When I saw Dorothy and the scarecrow the other day, I went to her and said “Hi

and we want to predict the next word. The attention mechanism allows the model to focus on the words that are relevant for the continuation and ignore those parts, that are irrelevant. In this example, the pronoun “her” must refer to “Dorothy” (and not “the scarecrow”), and hence the model must decide to focus on “Dorothy” and ignore “the scarecrow” for predicting the next word. For this sentence, it is much more likely that it continues with “Hi, Dorothy” instead of “Hi, scarecrow” or “Hi, together”.

An RNN would just have a single hidden representation vector, that may or may not include the information that is required to decide whom the pronoun “her” refers to. In contrast, with the attention mechanism, a new hidden representation is created, that includes much information from the word “Dorothy”, but less from other words that are not relevant at the moment. For the prediction of the next word, a new hidden representation will be calculated again, which may look very different, because now the model might want to put more focus on other words, e.g. “scarecrow”.

The attention mechanism has another advantage, namely that it allows parallelization of the training. As mentioned before, in an RNN, you have to calculate the hidden representation for each word one after another. In the Transformer, you calculate a hidden representation at each step, that only needs the representation of the single words. In particular, for calculating the hidden representation of step t, you don’t need the hidden representation of step t-1. Hence you can calculate both in parallel.

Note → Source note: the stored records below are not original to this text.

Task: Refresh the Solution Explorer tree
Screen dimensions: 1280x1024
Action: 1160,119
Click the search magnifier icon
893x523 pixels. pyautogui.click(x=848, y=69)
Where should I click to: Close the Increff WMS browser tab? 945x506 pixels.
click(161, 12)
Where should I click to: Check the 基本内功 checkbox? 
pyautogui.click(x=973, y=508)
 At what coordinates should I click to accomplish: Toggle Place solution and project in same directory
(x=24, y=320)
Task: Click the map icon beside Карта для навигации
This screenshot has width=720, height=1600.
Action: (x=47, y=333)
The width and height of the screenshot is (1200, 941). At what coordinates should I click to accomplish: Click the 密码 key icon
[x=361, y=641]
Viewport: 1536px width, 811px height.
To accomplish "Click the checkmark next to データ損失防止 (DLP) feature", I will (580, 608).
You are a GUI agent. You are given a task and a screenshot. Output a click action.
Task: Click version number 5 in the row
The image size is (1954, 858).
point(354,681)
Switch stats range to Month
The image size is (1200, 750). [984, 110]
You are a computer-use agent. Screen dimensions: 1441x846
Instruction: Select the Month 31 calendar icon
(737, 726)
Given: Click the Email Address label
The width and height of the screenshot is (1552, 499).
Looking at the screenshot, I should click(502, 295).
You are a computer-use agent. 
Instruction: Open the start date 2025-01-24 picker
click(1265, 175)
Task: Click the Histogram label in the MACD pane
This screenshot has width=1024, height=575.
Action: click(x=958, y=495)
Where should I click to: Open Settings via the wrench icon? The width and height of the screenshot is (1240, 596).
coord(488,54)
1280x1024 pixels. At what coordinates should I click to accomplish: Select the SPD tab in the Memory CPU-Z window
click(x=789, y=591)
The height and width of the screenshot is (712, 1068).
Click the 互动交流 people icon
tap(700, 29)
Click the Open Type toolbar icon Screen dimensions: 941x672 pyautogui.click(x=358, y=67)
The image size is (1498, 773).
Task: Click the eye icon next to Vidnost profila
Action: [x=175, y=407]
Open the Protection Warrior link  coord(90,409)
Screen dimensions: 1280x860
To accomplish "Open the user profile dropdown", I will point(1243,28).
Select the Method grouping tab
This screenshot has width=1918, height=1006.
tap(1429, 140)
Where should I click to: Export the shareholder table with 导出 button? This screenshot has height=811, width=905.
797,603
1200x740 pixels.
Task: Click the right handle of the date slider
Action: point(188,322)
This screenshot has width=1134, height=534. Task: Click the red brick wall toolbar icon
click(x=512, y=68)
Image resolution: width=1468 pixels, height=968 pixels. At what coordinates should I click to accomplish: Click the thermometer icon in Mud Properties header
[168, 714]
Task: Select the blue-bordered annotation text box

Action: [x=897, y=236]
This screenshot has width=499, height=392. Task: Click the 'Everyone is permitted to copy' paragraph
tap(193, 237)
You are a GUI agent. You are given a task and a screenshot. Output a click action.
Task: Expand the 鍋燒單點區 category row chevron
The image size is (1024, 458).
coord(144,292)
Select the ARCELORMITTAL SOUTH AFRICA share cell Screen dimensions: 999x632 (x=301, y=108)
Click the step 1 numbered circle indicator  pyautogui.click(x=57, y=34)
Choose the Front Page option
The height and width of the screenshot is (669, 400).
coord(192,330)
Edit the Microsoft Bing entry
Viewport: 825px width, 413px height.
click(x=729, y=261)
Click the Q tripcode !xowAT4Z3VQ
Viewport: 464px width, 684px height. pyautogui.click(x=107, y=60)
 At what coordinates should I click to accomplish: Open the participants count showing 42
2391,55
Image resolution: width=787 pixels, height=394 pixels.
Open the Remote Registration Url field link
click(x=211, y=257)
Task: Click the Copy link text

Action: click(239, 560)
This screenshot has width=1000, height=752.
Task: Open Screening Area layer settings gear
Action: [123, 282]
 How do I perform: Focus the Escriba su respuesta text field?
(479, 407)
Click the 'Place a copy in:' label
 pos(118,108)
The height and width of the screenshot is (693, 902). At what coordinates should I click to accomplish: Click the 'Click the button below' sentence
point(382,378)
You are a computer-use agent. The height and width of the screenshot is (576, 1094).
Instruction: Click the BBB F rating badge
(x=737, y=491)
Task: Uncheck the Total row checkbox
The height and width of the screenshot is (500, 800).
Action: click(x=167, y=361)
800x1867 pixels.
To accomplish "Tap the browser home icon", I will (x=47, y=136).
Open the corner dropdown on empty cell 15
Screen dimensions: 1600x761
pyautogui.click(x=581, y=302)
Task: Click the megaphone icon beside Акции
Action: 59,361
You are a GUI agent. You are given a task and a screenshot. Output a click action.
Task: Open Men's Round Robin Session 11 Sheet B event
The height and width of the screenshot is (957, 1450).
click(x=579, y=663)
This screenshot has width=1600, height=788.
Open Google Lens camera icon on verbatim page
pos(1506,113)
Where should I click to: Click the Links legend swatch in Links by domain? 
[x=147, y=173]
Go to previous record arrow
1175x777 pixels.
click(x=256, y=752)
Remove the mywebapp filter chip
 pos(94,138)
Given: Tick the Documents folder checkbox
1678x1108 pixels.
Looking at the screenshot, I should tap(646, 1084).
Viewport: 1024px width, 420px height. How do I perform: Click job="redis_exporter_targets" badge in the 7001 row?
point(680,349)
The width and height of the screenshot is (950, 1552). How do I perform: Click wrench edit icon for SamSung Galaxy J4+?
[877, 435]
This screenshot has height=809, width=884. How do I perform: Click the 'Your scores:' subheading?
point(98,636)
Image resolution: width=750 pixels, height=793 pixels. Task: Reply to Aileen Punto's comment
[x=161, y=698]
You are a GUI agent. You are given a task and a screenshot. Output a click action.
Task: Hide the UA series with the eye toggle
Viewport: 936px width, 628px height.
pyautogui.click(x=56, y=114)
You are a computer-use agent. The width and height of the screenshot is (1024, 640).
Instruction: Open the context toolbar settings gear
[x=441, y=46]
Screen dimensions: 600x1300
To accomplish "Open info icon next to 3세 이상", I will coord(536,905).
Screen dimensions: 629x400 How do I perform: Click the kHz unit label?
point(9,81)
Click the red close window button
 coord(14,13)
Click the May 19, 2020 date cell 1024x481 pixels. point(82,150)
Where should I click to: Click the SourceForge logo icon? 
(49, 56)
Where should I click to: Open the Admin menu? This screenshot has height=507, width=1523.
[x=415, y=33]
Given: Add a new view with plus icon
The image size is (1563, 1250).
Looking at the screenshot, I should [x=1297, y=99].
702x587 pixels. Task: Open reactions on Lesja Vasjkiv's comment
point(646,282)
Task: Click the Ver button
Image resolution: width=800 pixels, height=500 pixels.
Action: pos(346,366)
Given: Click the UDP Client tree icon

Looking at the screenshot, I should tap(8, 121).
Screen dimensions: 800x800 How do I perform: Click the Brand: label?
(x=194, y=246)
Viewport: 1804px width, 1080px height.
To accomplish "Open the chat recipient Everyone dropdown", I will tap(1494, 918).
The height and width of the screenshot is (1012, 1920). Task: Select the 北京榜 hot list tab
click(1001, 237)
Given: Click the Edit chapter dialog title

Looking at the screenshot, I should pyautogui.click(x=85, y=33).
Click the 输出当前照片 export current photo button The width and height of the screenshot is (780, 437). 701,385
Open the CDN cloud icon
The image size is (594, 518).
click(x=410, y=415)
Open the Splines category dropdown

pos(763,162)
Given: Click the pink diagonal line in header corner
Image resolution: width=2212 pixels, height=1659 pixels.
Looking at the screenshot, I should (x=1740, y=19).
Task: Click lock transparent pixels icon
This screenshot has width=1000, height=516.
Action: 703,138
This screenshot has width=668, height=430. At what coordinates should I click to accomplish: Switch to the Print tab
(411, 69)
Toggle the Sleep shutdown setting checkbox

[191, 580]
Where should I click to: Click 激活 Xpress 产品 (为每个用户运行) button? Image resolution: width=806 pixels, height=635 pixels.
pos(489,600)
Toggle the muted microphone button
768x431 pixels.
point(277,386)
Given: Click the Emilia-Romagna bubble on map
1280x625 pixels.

The increase in model sizes over the last years, which allows models to perform better and better each day, is only possible because it became technically feasible to train those models in parallel. With recurrent neural networks, we wouldn’t be able to train models with hundreds of billions of parameters and hence wouldn’t be able to use those models’ capabilities of interacting with natural language. The Transformer’s attention mechanism can be seen as the last component that, together with large amounts of training data and decent computational resources, was needed for developing models like GPT and its siblings and starting the ongoing revolution in AI and language processing.

Summary

So, what have we seen in this post? My goal was to give you an overview of some of the major steps that were necessary to arrive at the powerful language models we have today. As a summary, here are the important steps in order:

The key aspect of language modeling is to predict the next word given a sequence of text.
n-gram models can represent a limited context only.
Recurrent Neural Networks have a more flexible context, but their hidden representation can become a bottleneck, and they can’t be trained in parallel.
Transformers avoid the bottleneck by introducing the attention mechanism, that allows to focus on specific parts of the context in detail. Eventually, they can be trained in parallel, which is a requirement for training large language models.

Of course, there have been many more technologies that were required to arrive at the models we have today. This overview is just highlighting some very important key aspects. What would you say, which other steps were relevant on the journey towards large language models?